Pembatasan Perkara Tergantung MA
Niat Mahkamah Agung membatasi perkara kasasi yang masuk ke MA sebenarnya bisa dilakukan mulai saat ini. MA tidak perlu menunggu adanya perubahan undang-undang apa pun terkait hal tersebut.
”Memang lebih aman jika melalui perubahan UU, tetapi MA sebenarnya sudah memiliki perangkat untuk membatasi (perkara kasasi). Tinggal melakukannya saja,” ujar Ketua Pelaksana Harian Masyarakat Pemantau Peradilan Indonesia (MaPPI) Hasril Hertanto, Minggu (2/1) di Jakarta.
Menurut Hasril, pembatasan dilakukan dengan membuat tim untuk pemeriksaan pendahuluan apakah perkara yang masuk ke MA merupakan domain kasasi atau bukan. MA tinggal menerapkan ketentuan-ketentuan umum dalam UU MA seperti apakah ada kekeliruan penerapan hukum dan lainnya.
Ketua MA Harifin A Tumpa, dalam jumpa pers Laporan Akhir Tahun 2010 MA, Jumat pekan lalu di Jakarta, mengungkapkan, pihaknya akan berupaya agar pembatasan kasasi dilakukan. ”Bagaimanapun, sebanyak apa pun hakim agung, kalau tidak ada pembatasan kasasi, perkara pasti akan menumpuk,” kata Harifin.
Sepanjang 2010, MA menerima permohonan kasasi dan peninjauan kembali hingga 13.311 perkara. Angka ini merupakan rekor tertinggi penerimaan perkara di lembaga peradilan tertinggi selama lima tahun terakhir.
Menurut Harifin, tak semua perkara yang masuk ke MA merupakan perkara besar. Beberapa di antaranya adalah perkara-perkara kecil yang semestinya cukup diselesaikan oleh pengadilan negeri atau pengadilan tinggi. Harifin mencontohkan kasus korupsi yang melibatkan uang Rp 2,5 juta atau Rp 8,5 juta yang dilakukan oleh kepala sekolah. Kasus ini pun dimintakan kasasi ke MA.

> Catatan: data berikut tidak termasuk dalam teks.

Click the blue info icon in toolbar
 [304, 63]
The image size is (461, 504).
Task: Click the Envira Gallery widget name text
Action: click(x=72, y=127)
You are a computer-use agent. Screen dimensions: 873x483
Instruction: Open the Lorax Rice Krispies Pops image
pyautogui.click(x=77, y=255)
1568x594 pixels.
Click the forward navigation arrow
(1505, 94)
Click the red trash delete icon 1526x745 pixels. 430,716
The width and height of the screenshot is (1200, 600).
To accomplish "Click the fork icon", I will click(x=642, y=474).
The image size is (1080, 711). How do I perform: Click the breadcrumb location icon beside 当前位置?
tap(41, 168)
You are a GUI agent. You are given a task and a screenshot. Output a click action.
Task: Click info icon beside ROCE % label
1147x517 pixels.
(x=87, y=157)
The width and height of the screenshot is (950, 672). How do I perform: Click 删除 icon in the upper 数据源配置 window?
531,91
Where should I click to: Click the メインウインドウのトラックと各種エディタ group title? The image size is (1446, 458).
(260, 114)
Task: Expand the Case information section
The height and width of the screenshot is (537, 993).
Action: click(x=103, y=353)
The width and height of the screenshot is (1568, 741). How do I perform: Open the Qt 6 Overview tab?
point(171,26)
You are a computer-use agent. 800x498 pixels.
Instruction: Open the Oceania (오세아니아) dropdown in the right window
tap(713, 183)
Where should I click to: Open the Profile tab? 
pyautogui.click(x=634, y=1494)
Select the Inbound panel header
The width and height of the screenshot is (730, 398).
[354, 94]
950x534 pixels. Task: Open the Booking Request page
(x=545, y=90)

”Perkara-perkara yang seperti ini sesungguhnya perkara kecil yang tidak perlu sampai ke MA,” kata dia.
Tahun 2011 Harifin mengungkapkan, pihaknya akan mendorong para hakim agung agar lebih produktif. Tahun 2010 sebanyak 49 hakim agung berhasil memutus 13.624 perkara. Hal itu terdiri dari perkara kasasi pidana khusus (korupsi, kehutanan, narkotika, dan psikotropika) 1.442 perkara, pidana umum 1006 perkara, perkara tata usaha negara (juga mencakup pajak dan pengujian peraturan pemerintah di bawah undang-undang) 1.288 perkara, perdata 3.644 perkara. Data tersebut mencakup bidang peradilan agama dan militer.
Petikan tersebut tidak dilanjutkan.